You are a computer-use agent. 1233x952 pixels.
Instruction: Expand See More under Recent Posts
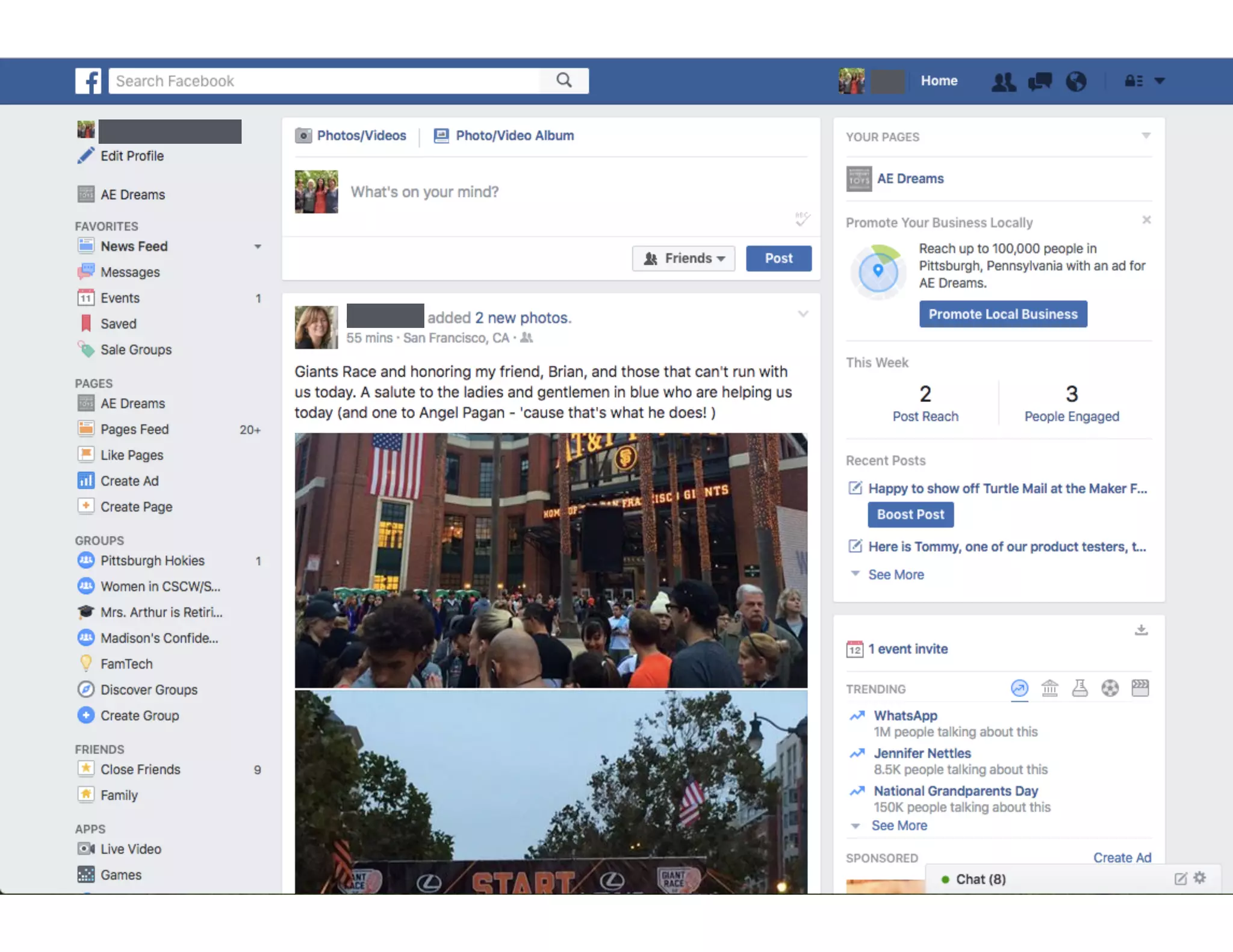[895, 575]
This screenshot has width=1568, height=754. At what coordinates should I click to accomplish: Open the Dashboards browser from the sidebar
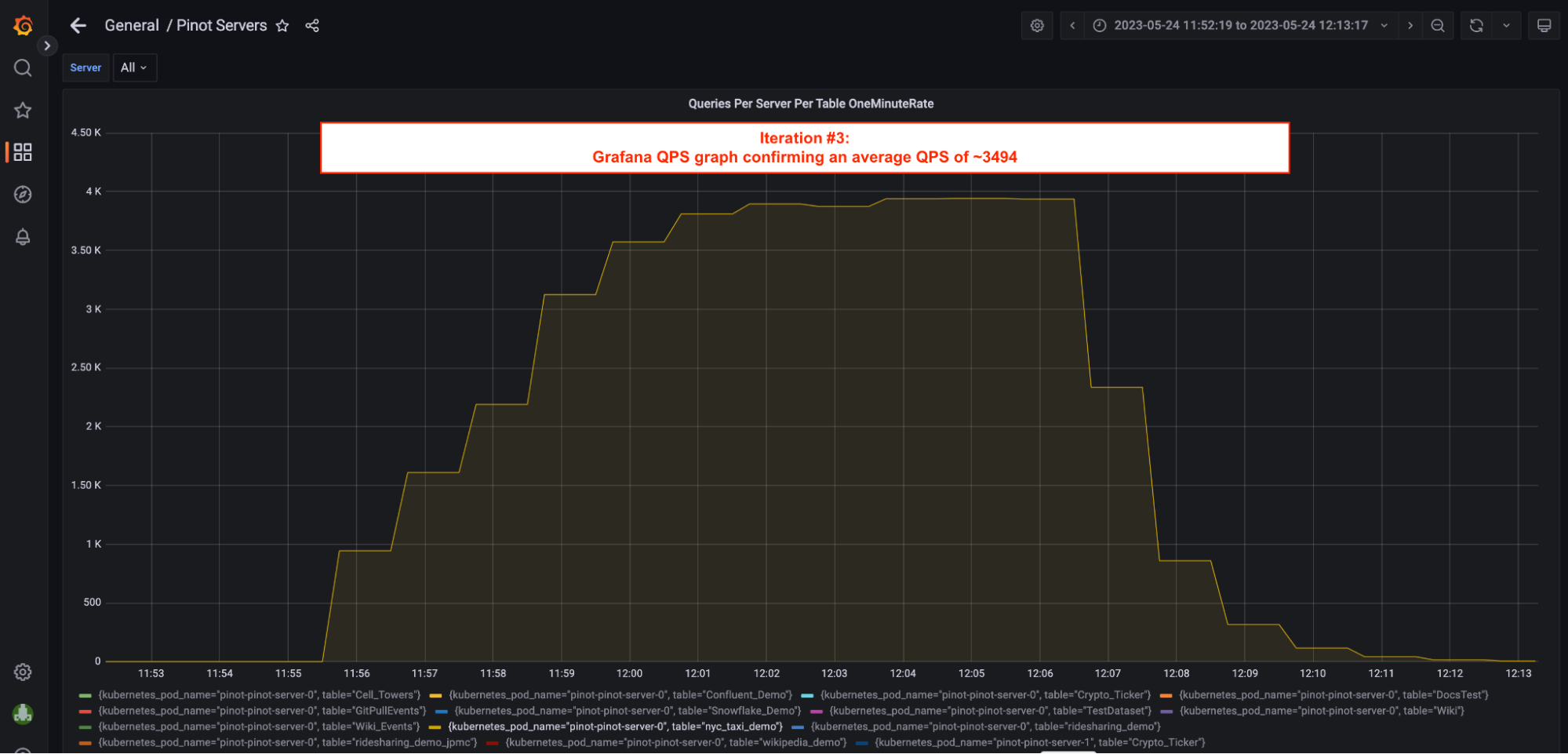click(x=23, y=152)
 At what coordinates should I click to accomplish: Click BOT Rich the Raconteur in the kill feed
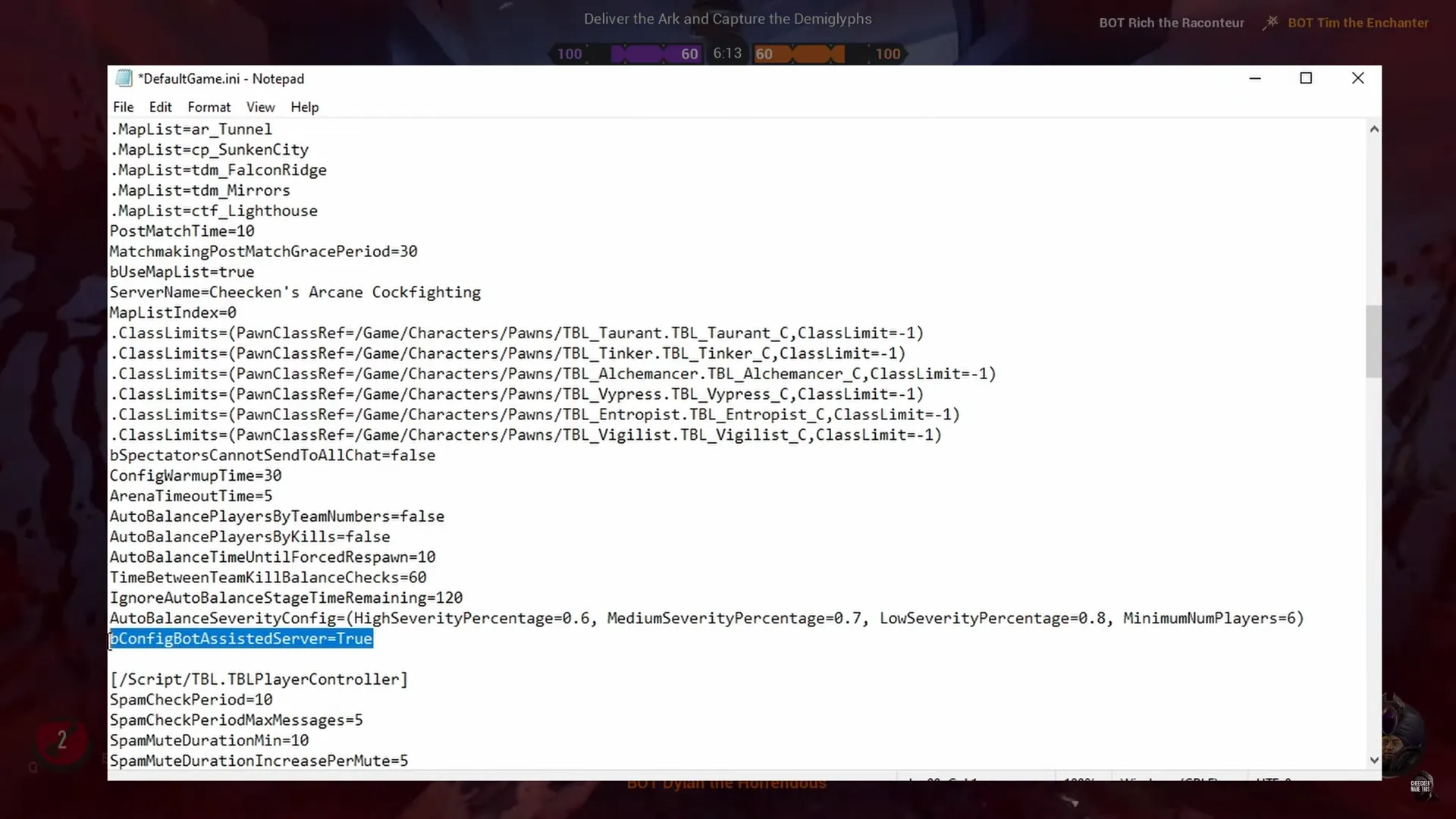[1172, 23]
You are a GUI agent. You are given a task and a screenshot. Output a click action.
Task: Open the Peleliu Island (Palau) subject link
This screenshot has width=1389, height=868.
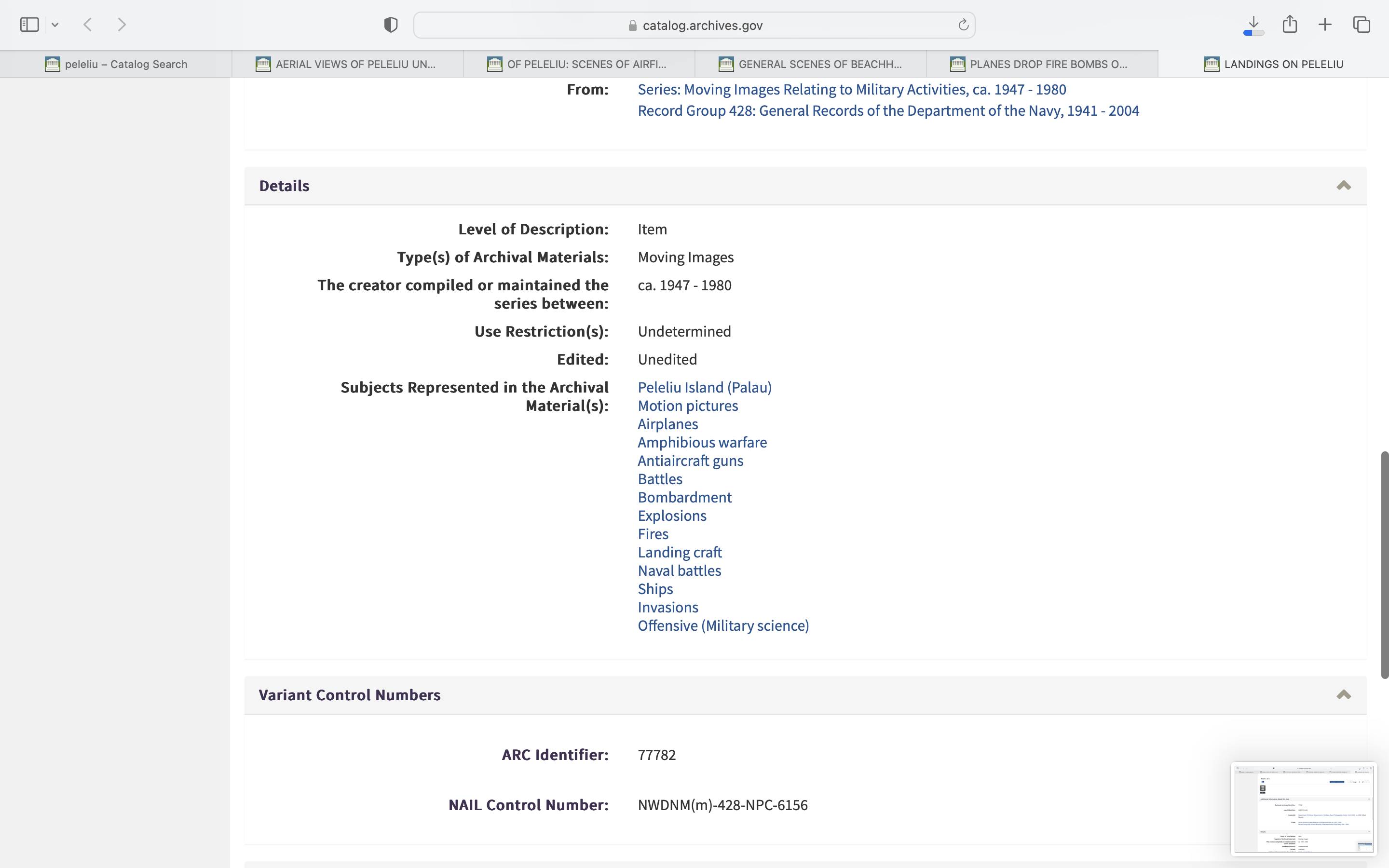tap(704, 388)
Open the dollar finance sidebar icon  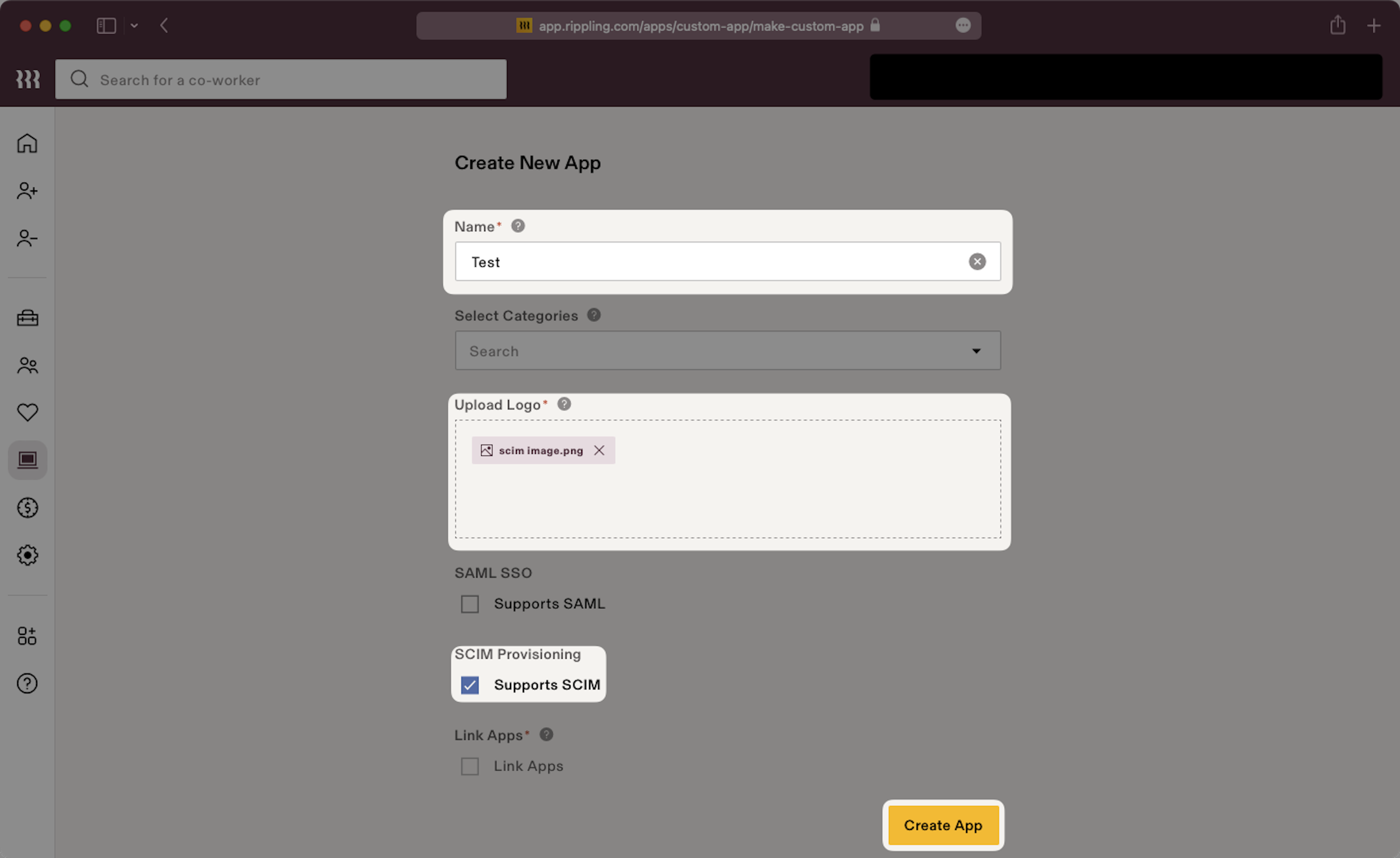[x=27, y=508]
···
■ Directions for this task ■
What lines hold the string "agent"? Pick them out of the data.

■ Task solution ■
You are a computer-use agent. 1233x952 pixels.
You are a GUI agent. You are given a task and a screenshot. Output a click action.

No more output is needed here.